▶ **Instructions to follow**
Before copying, set aside the pictures; then restate exactly the lines from the one with "Where should I" through the last line of the records.

▶ **Task input**
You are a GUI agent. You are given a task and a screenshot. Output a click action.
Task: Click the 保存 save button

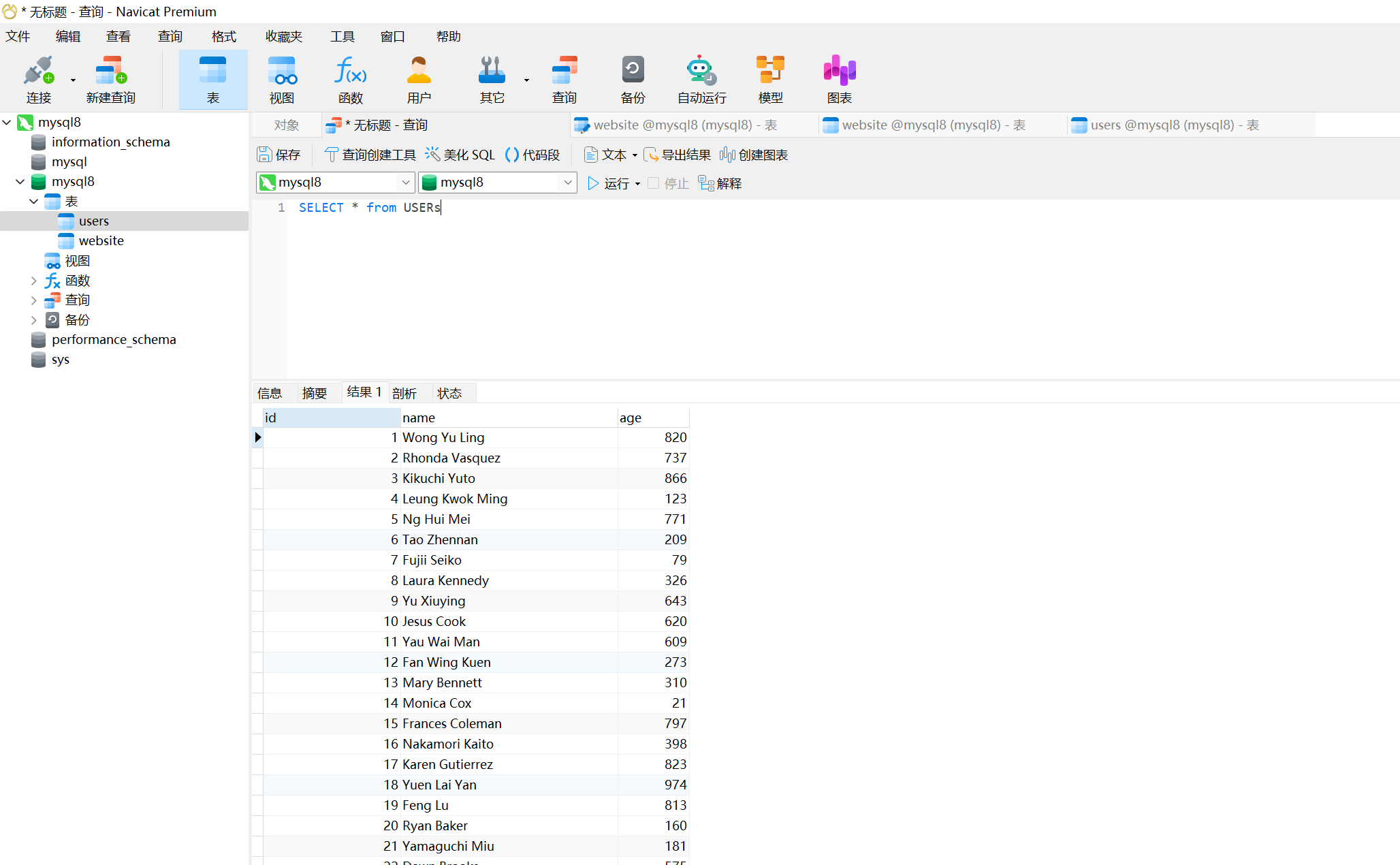pyautogui.click(x=279, y=155)
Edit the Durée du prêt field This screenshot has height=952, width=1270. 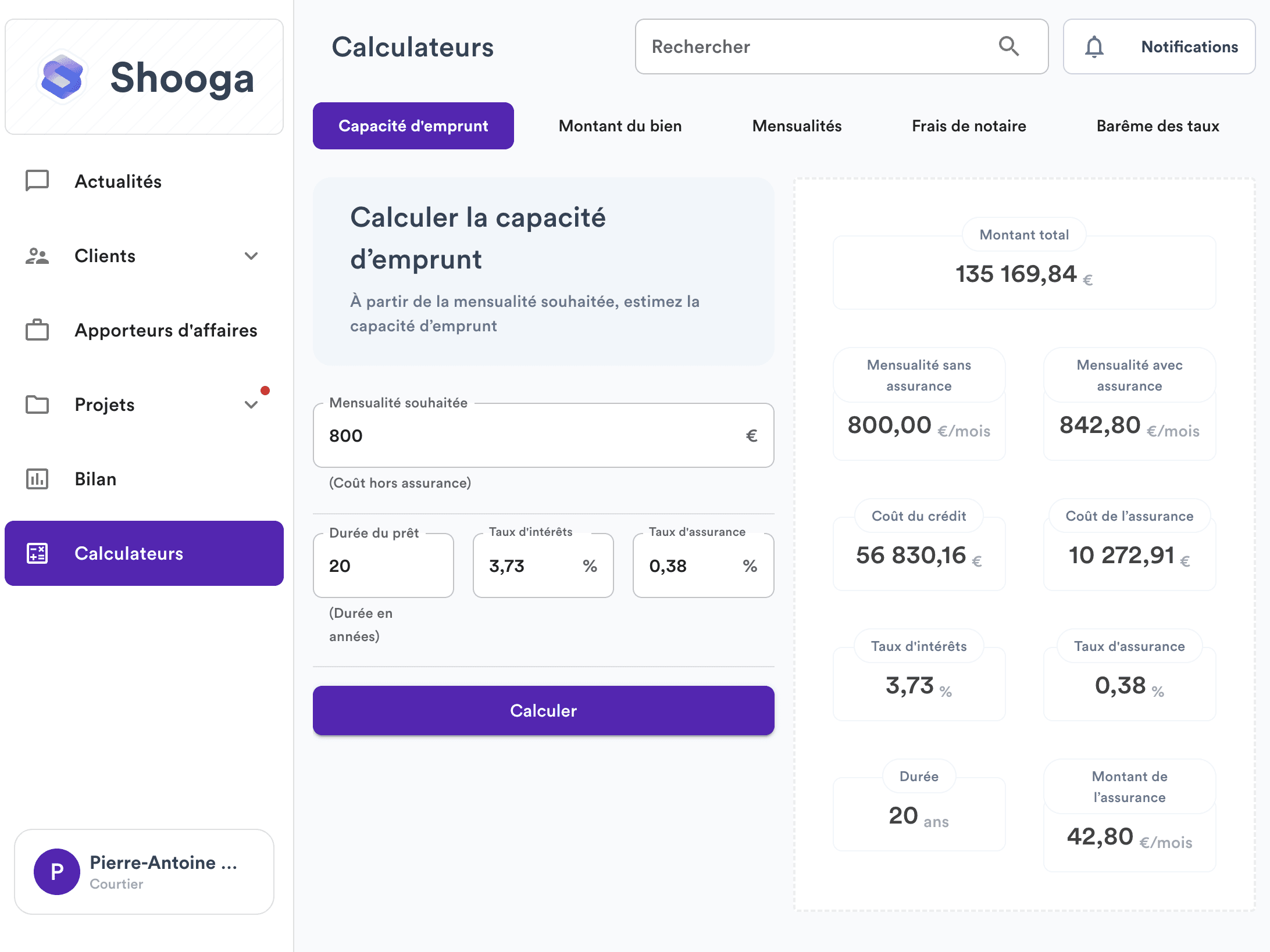(x=383, y=565)
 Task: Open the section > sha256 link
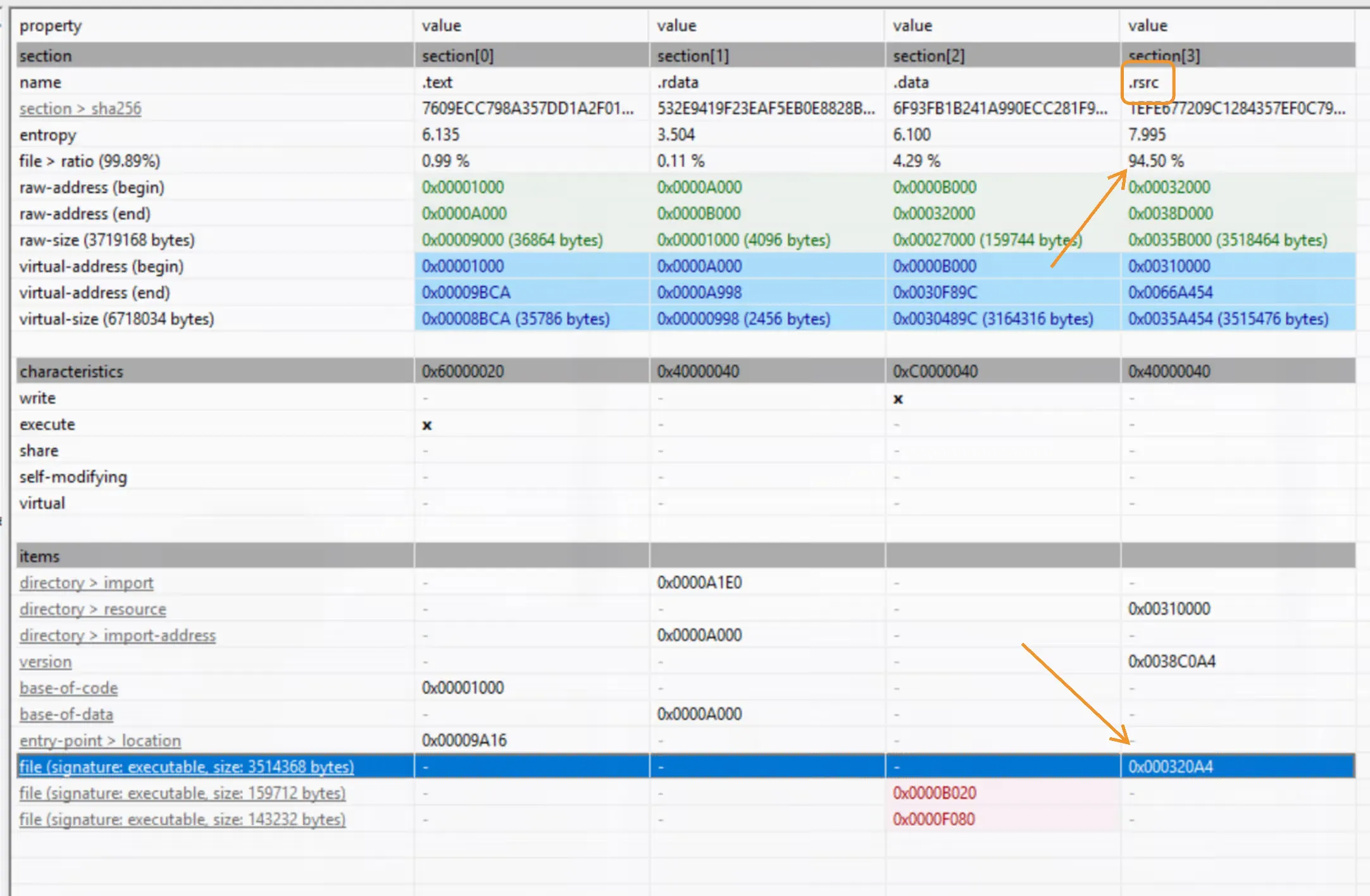80,109
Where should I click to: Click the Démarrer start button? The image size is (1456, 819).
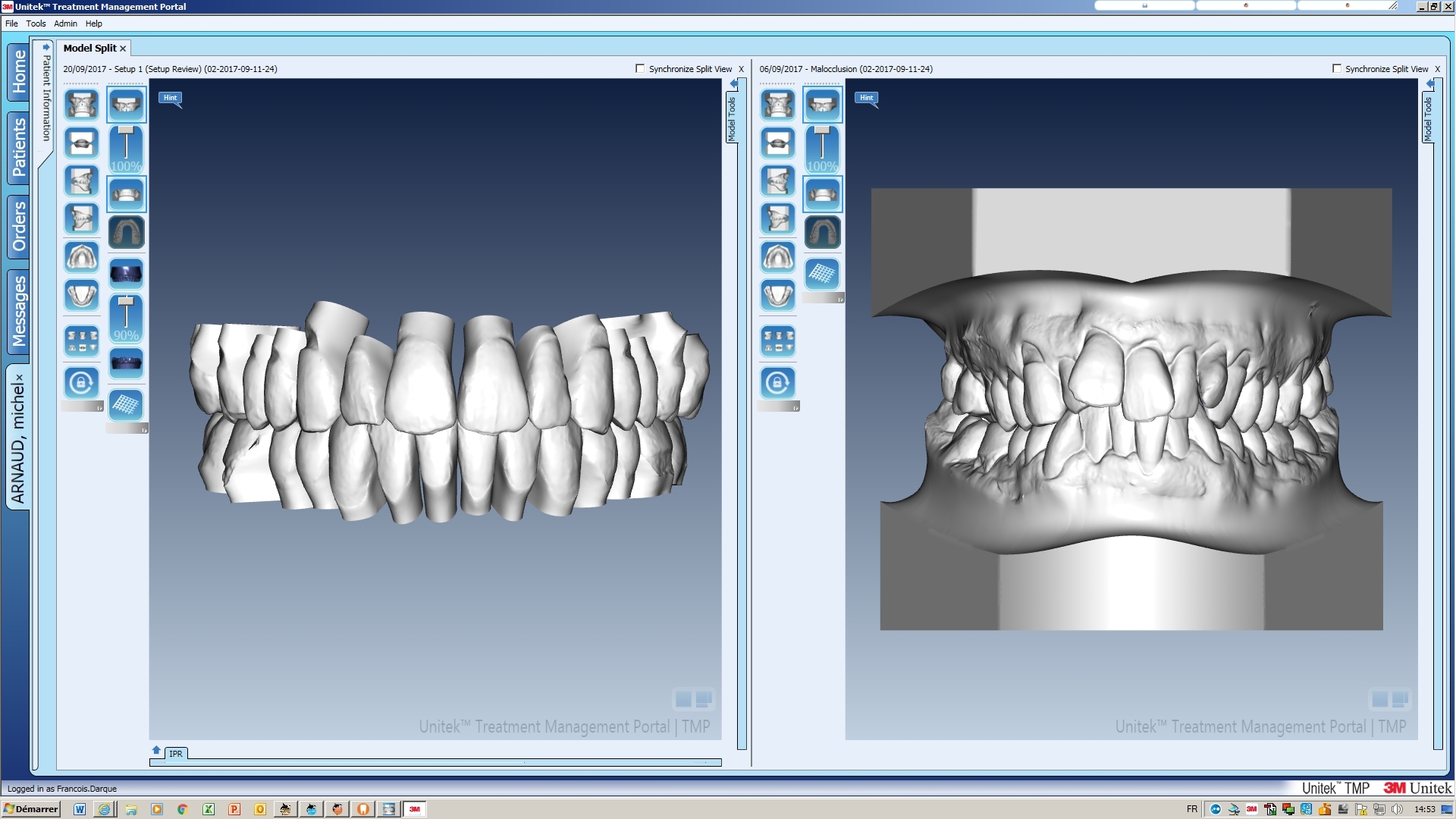coord(31,809)
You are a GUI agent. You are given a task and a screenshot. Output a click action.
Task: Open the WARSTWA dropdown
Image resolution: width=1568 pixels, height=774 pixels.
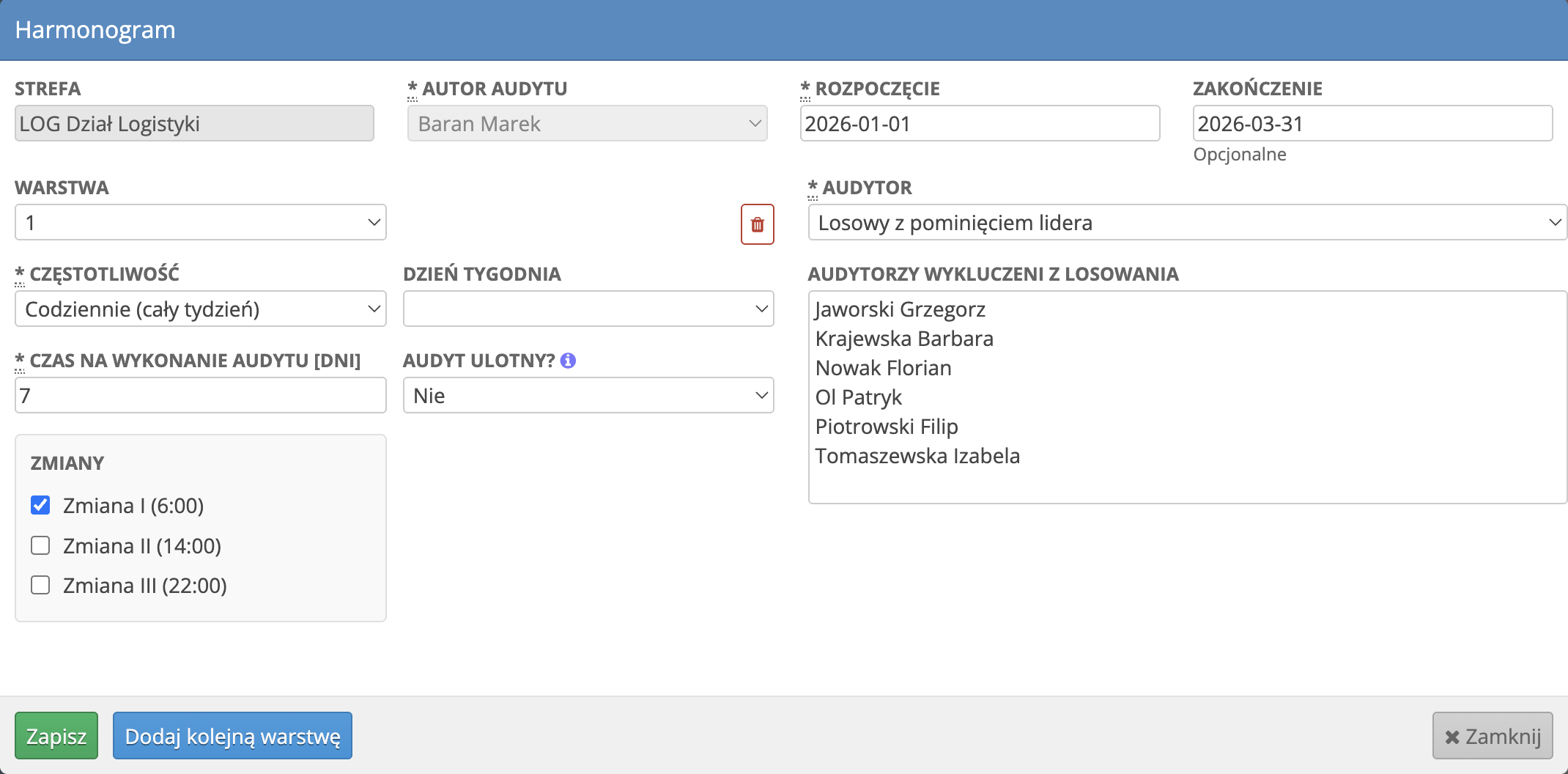tap(200, 222)
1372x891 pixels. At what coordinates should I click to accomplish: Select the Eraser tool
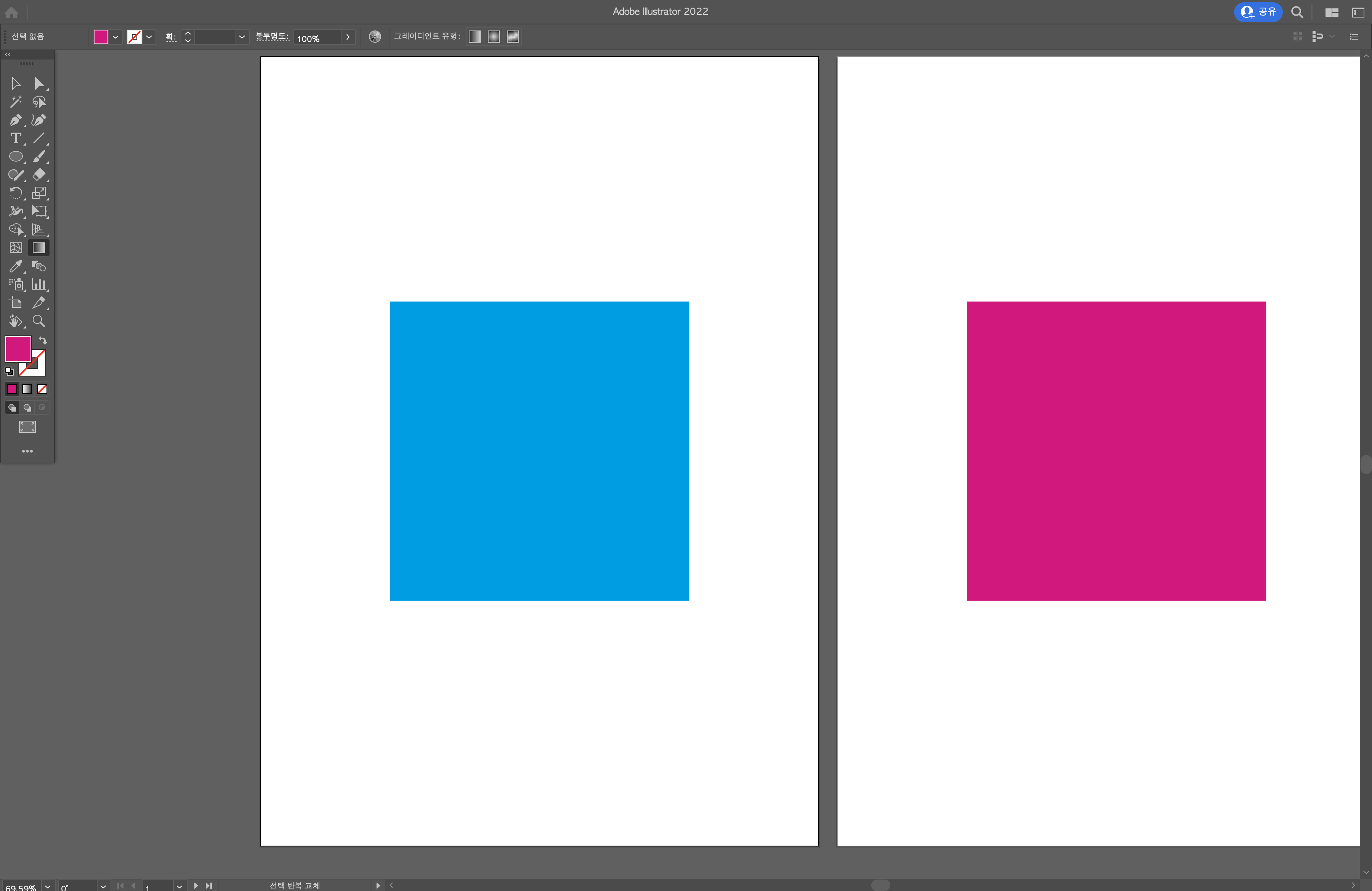[38, 175]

▶ **Expected answer**
Where should I click to: Click the Démarrer start button? The image size is (1456, 819).
coord(31,809)
You are a GUI agent. You are given a task and a screenshot. Output a click action.
Task: Open the WARSTWA dropdown
Image resolution: width=1568 pixels, height=774 pixels.
tap(200, 222)
1372x891 pixels. At what coordinates should I click to accomplish: Select the Eraser tool
[38, 175]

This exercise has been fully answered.